With COVID-19 driving travel down between 90 and 95 percent at Macdonald-Cartier International Airport (YOW), the airport has halted or slowed spending on capital programs, cut spending on items not aligned with regulatory requirements or safety and security needs, and enacted a workforce cost and time program across the organization aimed at avoiding layoffs.
“Some critical projects may move ahead very slowly, but for the most part they have completely stopped,” says Mark Laroche, president, in a message posted on the airport’s website.
Among the most visible projects was a terminal concessions rollout scheduled over two-plus years that will now take longer and may look different than the program initially discussed in 2019.
“Many of the brands that were included in the program are impacted by the pandemic, as well,” Laroche says.
Construction of the Alt Hotel Ottawa Airport, being built by Canadian developer Germain Hotels, has had its 2021 opening backed up indefinitely, “although I understand that our partners at Germain Hotels are committed to moving forward eventually,” he adds. “These are just two of the more visible projects that we had underway. Countless others will not go ahead in the near term or, in some cases, at all.”
Laroche indicated that the alterations are dependent on the duration of the crisis.
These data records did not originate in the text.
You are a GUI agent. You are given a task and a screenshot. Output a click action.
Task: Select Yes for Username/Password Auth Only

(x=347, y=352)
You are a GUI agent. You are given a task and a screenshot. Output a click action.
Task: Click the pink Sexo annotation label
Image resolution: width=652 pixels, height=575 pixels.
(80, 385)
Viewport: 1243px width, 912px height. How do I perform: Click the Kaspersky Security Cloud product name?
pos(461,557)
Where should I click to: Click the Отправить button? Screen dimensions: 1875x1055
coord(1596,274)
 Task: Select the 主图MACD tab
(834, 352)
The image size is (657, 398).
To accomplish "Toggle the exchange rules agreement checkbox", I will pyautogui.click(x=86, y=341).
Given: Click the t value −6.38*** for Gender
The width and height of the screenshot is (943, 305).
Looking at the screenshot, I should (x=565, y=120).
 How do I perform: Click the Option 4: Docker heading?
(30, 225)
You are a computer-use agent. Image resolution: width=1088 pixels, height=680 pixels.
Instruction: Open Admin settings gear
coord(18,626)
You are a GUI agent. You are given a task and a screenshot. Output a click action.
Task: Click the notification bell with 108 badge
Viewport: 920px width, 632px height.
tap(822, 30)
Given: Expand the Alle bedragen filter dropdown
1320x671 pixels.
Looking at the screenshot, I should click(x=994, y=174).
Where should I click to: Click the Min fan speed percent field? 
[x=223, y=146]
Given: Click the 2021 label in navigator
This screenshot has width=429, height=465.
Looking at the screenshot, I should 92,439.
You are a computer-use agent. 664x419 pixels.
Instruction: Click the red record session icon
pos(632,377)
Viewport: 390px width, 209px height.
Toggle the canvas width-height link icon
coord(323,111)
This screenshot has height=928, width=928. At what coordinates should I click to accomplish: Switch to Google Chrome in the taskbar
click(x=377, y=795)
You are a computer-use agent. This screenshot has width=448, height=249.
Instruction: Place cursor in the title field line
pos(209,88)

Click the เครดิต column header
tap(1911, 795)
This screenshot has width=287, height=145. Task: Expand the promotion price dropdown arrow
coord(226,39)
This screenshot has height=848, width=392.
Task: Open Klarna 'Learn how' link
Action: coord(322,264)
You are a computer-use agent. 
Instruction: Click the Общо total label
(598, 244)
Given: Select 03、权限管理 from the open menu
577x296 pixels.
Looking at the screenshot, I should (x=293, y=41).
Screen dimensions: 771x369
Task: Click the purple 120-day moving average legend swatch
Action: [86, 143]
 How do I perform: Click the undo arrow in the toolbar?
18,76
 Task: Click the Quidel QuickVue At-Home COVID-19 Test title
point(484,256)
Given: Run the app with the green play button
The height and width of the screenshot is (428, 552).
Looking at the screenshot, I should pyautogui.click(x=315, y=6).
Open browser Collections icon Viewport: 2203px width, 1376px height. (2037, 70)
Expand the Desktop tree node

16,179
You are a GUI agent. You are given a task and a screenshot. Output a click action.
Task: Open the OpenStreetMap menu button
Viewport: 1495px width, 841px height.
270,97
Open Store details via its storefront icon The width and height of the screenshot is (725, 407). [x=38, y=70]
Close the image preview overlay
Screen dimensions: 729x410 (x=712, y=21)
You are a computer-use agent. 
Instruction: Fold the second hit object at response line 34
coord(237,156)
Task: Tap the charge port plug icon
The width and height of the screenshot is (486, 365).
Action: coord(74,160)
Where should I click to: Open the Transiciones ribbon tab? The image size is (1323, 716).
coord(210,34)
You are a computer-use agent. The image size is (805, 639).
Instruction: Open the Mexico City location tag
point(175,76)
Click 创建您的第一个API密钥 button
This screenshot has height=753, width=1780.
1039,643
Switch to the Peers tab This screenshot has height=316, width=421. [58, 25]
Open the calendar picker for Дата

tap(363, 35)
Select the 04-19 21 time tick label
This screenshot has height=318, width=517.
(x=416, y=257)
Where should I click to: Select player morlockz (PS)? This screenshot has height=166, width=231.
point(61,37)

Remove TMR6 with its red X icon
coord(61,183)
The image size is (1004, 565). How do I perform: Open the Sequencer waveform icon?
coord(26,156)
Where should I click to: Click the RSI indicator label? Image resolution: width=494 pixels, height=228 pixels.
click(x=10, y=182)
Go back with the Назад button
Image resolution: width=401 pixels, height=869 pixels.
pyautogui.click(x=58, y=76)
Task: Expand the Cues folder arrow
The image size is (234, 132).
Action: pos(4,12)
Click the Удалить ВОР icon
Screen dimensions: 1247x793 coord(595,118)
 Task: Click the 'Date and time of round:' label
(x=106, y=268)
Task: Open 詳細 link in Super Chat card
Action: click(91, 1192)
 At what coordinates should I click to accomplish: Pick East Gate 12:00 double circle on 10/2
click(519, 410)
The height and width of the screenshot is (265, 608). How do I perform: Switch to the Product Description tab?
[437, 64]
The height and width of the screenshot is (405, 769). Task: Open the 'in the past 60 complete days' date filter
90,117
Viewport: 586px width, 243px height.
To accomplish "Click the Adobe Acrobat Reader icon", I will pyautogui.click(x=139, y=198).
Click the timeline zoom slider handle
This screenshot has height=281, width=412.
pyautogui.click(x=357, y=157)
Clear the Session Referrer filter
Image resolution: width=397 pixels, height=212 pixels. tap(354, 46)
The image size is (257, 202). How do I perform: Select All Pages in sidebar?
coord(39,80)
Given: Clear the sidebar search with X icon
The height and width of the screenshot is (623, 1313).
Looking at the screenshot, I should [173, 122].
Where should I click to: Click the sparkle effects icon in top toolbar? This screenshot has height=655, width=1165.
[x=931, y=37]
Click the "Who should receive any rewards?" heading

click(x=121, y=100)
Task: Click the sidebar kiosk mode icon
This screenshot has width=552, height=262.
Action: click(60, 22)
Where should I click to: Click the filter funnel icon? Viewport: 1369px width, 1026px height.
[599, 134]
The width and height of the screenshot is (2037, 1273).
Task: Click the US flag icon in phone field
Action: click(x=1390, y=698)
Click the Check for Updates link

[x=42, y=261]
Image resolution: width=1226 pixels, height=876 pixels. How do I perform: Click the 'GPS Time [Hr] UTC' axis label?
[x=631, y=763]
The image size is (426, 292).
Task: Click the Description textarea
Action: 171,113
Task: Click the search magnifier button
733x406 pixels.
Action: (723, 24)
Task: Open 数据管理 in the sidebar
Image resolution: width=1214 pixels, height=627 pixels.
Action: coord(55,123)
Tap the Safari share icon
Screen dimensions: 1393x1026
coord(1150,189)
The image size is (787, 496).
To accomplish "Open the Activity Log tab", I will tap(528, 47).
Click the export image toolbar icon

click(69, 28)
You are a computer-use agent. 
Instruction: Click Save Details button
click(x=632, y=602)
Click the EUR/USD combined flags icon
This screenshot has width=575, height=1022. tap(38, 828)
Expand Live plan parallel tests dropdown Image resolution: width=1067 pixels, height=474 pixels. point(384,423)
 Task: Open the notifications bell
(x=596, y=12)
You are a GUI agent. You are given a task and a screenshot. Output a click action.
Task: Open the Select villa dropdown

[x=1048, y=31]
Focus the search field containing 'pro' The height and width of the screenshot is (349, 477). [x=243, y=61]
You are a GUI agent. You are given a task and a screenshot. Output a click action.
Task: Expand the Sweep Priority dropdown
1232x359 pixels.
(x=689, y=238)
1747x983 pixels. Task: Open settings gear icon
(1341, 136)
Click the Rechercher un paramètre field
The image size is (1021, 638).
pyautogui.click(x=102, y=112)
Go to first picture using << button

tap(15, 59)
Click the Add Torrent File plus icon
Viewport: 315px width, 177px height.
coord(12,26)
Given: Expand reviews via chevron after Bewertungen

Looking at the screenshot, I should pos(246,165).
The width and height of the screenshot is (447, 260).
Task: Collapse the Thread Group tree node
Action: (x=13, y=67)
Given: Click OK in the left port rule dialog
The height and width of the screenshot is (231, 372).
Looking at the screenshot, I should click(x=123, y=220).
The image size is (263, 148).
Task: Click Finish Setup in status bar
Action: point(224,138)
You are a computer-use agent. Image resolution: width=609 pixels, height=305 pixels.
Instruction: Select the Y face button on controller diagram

Indicators so far, he says, have the airport preparing for a prolonged event.
“I can say with certainty… that it will not be business as usual for some time,” he says. “I believe it will take years to build our passenger numbers back to 2019 levels. I cannot realistically promise that all 45 destinations served by YOW before the pandemic will return quickly, including our European air service.”
YOW is working closely with each of its airline partners to rebuild services as quickly as economically viable, he adds.